Data excerpts.
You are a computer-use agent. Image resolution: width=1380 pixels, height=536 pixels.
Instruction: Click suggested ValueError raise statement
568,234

---

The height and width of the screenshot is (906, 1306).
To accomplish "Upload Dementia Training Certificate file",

--

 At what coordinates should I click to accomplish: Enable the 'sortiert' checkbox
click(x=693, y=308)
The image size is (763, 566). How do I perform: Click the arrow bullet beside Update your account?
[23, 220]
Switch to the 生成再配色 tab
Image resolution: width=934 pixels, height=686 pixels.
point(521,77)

Prompt. Using the listing above, copy exactly the line that contains "The height and", the line that contains "Dementia Training Certificate", and each line that falls between them.

Written response.
The height and width of the screenshot is (906, 1306).
To accomplish "Upload Dementia Training Certificate file",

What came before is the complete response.